> Page text:
-- -- --
The next thing I remember, I opened my eyes: I was on my back, and could see a large video screen from the Dartmouth auditorium. My fiancé was looking down at me, and I thought, “HAHAHA this is a dream! I get a do-over!” Because that always happens to me. I do a horrible job at something in a dream, and then I wake up and realize that the thing hasn’t even started yet, and I get a do-over! And when I wake up and my fiancé is there, that generally means that I am in bed, because I’m normal like that.
But then I saw the paramedics. Oh, my god. This is not a dream. This actually happened. A woman from the audience who knows CPR volunteered herself. I moved my fingers and toes and drank some water, and was ultimately escorted off the stage to the sort of applause the social contract requires us to provide in these circumstances.
Everyone was very nice. There was a gift bag. There was room service. I was sick the rest of the night, and kept telling my fiancé that I was sure I was going to die in my sleep from “bleeding on the brain,” something I learned about either from an episode of ER or from the game “Operation.”
-- -- --
> Source information:
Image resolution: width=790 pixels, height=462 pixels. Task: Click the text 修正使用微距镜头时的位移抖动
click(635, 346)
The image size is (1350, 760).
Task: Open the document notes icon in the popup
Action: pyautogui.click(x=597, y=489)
-- -- --
> Exercise requirements: Carry the account of waking up on the stage of the Dartmouth auditorium forward, picking up right after its last sentence. None of the records is needed for what follows.

> Expected answer:
I learned via text message that my best friend Molly Crabapple had been arrested for (peacefully) standing on a sidewalk at Occupy Wall Street. I then felt bad for feeling bad, since I had a king-sized hotel bed with at least nine pillows, and Molly was eating stale bread in a jail cell while, as she notes, other people (also jailed for no good reason) were being treated much worse than that.
In sum…
So, passing out onstage was basically the most mortifying thing ever. Oh, and my way of processing embarrassment is to compulsively talk to myself, so the whole night afterwards and the whole drive home was punctuated with my going, “Fuck fuck fuck fuck fuck. Rrrrgh. OHMYGOD.” My assistant empathized via email that she had once fainted during a presentation in high school.
There was supposed to be a Q&A after the speech, which I had really wanted to do. In fact, there was going to be Q&A, and then a small group discussion where I had agreed to walk around and chat with women at the different tables.
But, other than the Q&A, I think this is actually the only part of the speech I didn’t say:
So I think it’s a feminist act to talk to women about how to make more money, how to position themselves in the market in an imperfect society, and to say that you don’t have to be a martyr or a suffering ascetic for the cause. You can do it while enjoying the fruits of your own work, relishing the expertise and power you’re able to build over the years, and while drinking a good scotch. When you’re 21.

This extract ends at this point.